Hi ..nice to see u guys in here.. the thought of putting in a tutorial came on to me when i had quite a tough time while installing Mahout.. its not difficult .. but u do get stuck at small itty bitty mistake u make while in the installing process or not knowing  the exact dependencies required.. which leads you to errors and then u end up in the game similar to a treasure hunt .. so lets start ..

Step 1: INSTALLATION OF  Sun JAVA JDK

this would look simple and quite a petty thing to do .. but if not done in the correct way leads to some major issues.. 

1. Install from Synaptic Package manager :

Most of us would be doing that .. which is fine..

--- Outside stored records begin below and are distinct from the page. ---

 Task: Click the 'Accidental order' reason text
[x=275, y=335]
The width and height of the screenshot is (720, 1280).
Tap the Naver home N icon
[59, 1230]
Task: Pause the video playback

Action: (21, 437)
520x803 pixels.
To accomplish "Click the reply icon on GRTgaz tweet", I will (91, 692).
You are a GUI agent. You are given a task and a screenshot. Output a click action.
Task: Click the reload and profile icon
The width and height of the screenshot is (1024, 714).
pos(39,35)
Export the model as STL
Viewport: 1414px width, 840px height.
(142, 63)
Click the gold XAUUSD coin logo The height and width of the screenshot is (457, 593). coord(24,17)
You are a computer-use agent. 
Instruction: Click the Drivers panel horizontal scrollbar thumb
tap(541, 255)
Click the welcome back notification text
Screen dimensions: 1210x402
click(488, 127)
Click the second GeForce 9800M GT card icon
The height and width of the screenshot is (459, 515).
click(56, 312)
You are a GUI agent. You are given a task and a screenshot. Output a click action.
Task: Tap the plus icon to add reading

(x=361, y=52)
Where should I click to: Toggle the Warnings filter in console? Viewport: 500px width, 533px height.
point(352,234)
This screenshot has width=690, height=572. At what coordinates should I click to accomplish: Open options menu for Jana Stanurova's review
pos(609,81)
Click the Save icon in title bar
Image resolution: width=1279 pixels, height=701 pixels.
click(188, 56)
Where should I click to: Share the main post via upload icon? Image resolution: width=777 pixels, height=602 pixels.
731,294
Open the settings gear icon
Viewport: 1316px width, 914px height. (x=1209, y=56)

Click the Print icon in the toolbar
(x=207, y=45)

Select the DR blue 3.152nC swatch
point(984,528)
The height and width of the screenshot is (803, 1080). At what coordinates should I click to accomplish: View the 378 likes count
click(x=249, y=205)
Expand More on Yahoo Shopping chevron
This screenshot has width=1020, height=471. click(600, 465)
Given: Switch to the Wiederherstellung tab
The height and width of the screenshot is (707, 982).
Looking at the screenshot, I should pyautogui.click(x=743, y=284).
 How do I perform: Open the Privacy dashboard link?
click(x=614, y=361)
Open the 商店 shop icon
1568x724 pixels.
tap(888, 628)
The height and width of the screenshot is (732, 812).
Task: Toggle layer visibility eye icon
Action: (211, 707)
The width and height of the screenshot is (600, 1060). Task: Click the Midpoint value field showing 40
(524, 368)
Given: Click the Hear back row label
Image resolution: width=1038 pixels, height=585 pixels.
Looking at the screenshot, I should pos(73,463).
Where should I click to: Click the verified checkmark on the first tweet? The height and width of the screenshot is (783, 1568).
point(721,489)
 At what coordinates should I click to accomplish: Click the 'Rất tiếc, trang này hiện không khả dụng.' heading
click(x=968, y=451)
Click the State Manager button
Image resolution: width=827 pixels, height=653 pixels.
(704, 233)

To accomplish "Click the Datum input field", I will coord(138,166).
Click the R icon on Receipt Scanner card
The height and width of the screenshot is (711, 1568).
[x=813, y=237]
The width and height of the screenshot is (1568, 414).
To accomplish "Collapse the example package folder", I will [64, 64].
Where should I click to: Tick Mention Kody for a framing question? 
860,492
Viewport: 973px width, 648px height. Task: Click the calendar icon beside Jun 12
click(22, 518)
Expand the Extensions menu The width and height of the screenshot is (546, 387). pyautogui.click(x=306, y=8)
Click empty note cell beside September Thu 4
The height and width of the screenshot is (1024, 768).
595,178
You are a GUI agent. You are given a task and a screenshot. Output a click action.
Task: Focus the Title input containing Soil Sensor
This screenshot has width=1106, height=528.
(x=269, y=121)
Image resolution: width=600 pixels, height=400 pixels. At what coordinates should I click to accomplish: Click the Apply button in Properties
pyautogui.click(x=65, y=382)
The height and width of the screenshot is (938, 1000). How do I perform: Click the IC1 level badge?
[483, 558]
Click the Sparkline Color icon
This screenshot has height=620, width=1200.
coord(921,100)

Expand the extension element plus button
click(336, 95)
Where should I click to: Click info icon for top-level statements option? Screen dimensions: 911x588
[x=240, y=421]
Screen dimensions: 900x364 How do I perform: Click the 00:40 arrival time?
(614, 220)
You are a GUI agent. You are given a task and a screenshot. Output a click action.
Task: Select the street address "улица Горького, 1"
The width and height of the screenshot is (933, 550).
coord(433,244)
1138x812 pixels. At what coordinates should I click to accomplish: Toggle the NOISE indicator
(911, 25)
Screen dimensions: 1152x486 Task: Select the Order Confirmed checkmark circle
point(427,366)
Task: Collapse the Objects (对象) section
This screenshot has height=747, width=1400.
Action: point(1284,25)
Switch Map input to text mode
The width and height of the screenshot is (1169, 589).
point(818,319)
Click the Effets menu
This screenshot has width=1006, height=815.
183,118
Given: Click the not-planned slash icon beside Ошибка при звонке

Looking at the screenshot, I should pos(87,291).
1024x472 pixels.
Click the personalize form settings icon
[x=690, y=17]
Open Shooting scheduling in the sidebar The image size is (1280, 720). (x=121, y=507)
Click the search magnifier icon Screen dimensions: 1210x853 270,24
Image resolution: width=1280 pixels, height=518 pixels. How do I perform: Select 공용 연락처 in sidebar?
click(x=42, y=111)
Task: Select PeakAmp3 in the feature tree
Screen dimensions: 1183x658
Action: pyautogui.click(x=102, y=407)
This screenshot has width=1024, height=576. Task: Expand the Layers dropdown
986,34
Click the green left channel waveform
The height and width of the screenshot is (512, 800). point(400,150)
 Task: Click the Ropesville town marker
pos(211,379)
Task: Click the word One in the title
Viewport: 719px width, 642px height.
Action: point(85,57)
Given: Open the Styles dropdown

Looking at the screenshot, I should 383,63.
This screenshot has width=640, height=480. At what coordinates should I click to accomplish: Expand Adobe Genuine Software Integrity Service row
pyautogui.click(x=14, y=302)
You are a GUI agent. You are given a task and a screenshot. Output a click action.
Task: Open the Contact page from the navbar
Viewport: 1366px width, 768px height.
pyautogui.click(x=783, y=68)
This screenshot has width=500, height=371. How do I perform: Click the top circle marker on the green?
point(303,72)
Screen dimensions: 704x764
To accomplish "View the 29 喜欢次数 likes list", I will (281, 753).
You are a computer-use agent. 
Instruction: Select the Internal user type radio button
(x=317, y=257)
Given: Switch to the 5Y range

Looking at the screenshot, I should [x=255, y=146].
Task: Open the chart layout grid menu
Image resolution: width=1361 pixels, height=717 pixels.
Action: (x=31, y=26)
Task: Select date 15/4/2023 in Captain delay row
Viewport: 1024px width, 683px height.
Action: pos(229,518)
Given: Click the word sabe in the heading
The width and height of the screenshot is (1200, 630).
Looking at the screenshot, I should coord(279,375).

Systems-Administration-Synaptic Package Manager-- install sun java jdk
 
but check the sun java update.. if the jdk is of older version it has got few bugs in it and installation of mahout gets into trouble ..thats what happened to me ..  so i installed   jdk1.6.0_26 manually the latest version from the following website

2.Installation of java manually

Java update 26 Download

1.Accept the license
2.Download the self extracting installer  file depending upoon 64 bit, 32 bit. or x86.
3.After the Download you would see a .bin file

 the way i have installed is

ganesh@ganesh-VPCEG2AEN:~$ mkdir programs
ganesh@ganesh-VPCEG2AEN:~$ cd programs
ganesh@ganesh-VPCEG2AEN:~/programs$ bash ../Downloads/jdk-6u26-linux-i586.bin


the above command would unpack and in the end it will ask you to press enter to continue..at that instance you need to press enter.


ganesh@ganesh-VPCEG2AEN:~/programs$ ln -s jdk1.6.0_26 jdk
ganesh@ganesh-VPCEG2AEN:~/programs$ ls -l
total 4
lrwxrwxrwx  1 ganesh ganesh   11 2012-04-12 13:55 jdk -> jdk1.6.0_26
drwxr-xr-x 10 ganesh ganesh 4096 2012-04-12 13:52 jdk1.6.0_26

ganesh@ganesh-VPCEG2AEN:~/programs$ cd ..




ganesh@ganesh-VPCEG2AEN:~/programs$ sudo gedit .bashrc


when the .bashrc file would open.. set the JAVA HOME by adding  the following lines

#Set Java Home
export JAVA_HOME=$HOME/programs/jdk
export PATH=.:$JAVA_HOME/bin:$PATH

once this is done u have finished the procedure of Downloading...Installing and Configuring.. to check if its installed or not.. follow the below command..

ganesh@ganesh-VPCEG2AEN:~$ java -version




you should get the following output

java version "1.6.0_26"
Java(TM) SE Runtime Environment (build 1.6.0_26-b03)
Java HotSpot(TM) Server VM (build 20.1-b02, mixed mode)





once java is done we can now go further..........


STEP 2 : INSTALLATION OF MAVEN .

One can install maven from synaptic package manger or by running a command  

sudo apt-get install maven2

but here too i have installed Apache maven 3.0.4 manually by following the below mentioned procedure ...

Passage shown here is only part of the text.